The Embassy of India in Kyiv has been over the past few days advising students and other Indians living in Ukraine to leave in view of Russia's military build-up around the country. Nearly 4,000 of 20,000 Indians living in the East European country did leave. But a large number of students were hesitant as air-fares were very high and the academic institutions did not confirm if they could continue to take classes online even after returning to India.
As Ukraine closed its airspace in the wake of the invasion by Russia, all commercial flights from Kyiv and other places in the country were cancelled. An Air India aircraft was on its way to Kyiv to bring home the students and other Indians, but it had to return without landing at its destination. A large number of students, who were at the airport to board the Air India aircraft and other commercial flights, got stranded and many of them turned up at the Embassy of India in Kyiv.
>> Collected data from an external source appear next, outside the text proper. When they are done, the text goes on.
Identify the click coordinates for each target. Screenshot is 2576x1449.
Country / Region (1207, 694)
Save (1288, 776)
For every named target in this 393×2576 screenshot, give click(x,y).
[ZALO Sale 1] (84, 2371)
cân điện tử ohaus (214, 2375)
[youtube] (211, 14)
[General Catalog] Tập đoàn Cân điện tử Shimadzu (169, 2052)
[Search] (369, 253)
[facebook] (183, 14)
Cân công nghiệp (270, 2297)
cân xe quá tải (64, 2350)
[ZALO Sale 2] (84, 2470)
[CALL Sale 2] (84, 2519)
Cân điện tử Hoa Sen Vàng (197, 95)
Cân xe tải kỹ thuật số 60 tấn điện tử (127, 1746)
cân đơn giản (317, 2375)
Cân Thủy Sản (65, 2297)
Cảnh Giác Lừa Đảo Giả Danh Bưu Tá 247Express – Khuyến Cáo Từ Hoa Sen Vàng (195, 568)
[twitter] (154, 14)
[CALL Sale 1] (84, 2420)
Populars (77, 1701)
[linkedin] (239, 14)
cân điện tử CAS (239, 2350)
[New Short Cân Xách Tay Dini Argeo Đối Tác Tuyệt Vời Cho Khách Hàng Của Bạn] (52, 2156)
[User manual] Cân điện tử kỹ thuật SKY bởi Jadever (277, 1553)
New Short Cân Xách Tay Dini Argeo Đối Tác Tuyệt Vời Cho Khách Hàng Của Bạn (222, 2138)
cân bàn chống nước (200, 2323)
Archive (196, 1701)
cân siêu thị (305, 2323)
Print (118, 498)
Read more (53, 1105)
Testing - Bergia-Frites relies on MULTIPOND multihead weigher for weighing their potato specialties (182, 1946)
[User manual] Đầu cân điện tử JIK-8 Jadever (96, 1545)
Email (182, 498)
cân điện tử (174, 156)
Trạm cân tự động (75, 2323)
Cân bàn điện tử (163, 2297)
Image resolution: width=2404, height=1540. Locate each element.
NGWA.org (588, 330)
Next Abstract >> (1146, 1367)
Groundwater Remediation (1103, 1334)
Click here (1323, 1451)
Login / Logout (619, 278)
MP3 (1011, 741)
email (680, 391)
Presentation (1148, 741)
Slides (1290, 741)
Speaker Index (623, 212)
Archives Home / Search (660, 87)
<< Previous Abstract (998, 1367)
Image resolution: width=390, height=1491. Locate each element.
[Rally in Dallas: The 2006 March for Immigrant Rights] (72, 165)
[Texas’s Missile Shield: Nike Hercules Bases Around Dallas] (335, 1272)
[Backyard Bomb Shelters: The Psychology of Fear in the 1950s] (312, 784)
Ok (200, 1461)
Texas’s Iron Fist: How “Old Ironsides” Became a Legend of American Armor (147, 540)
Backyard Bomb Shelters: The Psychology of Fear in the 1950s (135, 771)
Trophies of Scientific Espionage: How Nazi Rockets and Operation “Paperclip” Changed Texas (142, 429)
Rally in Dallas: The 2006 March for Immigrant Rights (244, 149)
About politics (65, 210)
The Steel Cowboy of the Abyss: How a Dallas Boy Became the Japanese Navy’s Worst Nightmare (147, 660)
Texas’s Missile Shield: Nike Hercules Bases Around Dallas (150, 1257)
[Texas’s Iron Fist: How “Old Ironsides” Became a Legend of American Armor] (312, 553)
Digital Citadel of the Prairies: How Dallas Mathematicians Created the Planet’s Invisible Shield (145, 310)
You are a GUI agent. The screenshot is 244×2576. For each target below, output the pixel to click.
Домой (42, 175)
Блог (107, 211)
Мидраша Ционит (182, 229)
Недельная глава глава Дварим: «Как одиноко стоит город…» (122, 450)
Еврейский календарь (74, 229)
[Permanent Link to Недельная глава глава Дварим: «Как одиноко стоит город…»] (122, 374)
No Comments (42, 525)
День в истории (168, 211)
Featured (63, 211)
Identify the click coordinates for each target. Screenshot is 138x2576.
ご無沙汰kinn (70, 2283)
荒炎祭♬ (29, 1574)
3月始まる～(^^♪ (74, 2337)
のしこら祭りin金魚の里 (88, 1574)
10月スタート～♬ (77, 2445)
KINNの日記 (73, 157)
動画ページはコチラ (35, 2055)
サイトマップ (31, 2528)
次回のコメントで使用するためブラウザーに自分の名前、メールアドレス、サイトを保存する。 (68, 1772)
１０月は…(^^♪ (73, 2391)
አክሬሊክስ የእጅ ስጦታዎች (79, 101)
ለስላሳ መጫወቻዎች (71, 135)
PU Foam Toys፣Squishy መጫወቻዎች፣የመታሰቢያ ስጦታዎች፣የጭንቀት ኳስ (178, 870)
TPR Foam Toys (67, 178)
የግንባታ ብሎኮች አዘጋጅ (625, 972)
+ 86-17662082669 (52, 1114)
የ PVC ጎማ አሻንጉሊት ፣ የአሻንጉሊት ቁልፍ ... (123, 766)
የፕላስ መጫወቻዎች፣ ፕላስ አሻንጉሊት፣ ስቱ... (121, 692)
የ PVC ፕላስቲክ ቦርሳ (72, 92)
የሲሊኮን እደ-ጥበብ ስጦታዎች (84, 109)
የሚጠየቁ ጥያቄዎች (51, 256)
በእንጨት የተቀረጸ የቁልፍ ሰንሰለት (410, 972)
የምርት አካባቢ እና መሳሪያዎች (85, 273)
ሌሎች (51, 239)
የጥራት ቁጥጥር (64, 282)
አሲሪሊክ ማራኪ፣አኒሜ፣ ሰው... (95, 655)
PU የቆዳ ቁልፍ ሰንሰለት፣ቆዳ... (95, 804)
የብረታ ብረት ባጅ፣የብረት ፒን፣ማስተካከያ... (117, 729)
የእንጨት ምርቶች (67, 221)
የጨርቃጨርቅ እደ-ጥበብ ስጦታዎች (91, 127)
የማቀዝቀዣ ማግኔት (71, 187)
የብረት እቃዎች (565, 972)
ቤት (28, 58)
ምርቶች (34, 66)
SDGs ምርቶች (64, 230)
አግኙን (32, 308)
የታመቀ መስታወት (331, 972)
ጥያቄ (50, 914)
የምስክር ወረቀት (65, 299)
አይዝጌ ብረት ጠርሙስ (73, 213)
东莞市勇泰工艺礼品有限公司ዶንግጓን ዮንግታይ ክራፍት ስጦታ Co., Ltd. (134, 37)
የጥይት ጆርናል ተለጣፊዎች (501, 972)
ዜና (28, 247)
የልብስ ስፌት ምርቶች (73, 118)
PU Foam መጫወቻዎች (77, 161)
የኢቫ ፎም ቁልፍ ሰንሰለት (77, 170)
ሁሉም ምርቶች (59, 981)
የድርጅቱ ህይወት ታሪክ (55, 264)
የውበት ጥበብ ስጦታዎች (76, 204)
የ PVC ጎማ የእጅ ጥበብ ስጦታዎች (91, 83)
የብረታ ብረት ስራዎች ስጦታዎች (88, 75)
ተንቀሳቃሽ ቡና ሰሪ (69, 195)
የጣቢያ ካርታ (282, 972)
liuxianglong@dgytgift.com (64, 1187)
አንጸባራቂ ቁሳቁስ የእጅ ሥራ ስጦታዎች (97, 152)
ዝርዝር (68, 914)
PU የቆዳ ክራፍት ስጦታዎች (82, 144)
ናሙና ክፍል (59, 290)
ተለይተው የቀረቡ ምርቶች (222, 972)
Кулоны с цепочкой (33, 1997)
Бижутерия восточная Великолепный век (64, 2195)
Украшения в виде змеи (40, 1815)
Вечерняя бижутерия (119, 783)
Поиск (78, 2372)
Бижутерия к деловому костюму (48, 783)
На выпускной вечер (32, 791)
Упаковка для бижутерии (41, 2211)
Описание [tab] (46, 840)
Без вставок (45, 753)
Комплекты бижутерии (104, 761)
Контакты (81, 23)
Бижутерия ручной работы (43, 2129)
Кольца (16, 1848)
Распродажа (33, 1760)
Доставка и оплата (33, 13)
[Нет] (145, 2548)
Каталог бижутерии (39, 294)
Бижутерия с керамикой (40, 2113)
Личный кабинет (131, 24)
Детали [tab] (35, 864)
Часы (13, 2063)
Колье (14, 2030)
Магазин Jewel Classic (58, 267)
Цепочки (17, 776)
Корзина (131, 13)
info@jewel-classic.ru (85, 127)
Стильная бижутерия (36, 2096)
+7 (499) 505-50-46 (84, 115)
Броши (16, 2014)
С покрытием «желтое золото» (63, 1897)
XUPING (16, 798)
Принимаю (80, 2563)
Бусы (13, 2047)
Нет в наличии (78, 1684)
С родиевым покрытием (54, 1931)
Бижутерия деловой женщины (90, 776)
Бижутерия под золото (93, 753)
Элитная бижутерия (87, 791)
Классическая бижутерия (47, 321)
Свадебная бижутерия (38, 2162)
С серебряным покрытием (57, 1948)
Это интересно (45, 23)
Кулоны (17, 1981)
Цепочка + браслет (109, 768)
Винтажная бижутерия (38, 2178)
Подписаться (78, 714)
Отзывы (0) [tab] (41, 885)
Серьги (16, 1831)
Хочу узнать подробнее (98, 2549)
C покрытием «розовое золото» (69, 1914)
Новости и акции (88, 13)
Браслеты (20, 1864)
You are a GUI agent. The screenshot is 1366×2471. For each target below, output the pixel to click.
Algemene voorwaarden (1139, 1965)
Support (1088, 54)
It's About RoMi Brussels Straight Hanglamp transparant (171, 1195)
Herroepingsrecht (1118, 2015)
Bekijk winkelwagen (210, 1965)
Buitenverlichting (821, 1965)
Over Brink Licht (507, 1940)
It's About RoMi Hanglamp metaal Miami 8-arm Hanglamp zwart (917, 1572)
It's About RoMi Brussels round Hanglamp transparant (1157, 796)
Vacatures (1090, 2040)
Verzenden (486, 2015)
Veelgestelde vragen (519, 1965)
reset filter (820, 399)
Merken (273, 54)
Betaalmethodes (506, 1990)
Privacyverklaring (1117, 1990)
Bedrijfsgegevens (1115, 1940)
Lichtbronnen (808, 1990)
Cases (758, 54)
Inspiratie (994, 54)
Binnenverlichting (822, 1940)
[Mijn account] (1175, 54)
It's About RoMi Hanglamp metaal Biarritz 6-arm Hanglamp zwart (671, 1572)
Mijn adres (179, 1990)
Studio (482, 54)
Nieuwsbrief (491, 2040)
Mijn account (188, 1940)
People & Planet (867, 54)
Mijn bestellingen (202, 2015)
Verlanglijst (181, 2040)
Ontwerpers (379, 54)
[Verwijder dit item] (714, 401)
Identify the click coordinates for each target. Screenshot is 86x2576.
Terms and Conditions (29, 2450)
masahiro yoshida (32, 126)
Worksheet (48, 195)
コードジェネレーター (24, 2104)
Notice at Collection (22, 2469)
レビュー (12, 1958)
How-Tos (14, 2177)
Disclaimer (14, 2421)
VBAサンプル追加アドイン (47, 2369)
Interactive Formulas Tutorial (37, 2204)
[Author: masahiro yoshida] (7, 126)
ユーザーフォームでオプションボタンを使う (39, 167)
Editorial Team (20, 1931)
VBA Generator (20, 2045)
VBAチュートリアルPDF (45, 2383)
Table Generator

"It has been a very anxious day for you all...We heard that your flight is cancelled and realised that all of you are here. And as you know martial law has been imposed (by the Ukrainian Government) and too many people cannot be together,” Partha Sathpathy, New Delhi's envoy to Kyiv, later told the students, whom the embassy accommodated in a safe place after a few hours.
“So we took a conscious decision to keep you outside for authorities to see the numbers,” he said adding that led to the negotiations and eventually the place for their accommodation.
As the situation turned worse with Russia continuing bombing several cities in Ukraine, railway schedules going haywire and roads crammed with cars, the Embassy of India in Kyiv issued several advisories throughout the day, asking Indians to take shelter in underground metro stations to save themselves from bombs whenever sirens would alert them about aerial attacks.
The embassy also urged students and other Indians to stay wherever they were, in their familiar locations. “Those who are in transit, please return to your familiar places of habitation,” Satpathy, himself, said in a video message. “Those who are stranded here in Kyiv, please get in touch with your friends and colleagues in Kyiv, universities and other community members, so that you can temporarily lodge there.”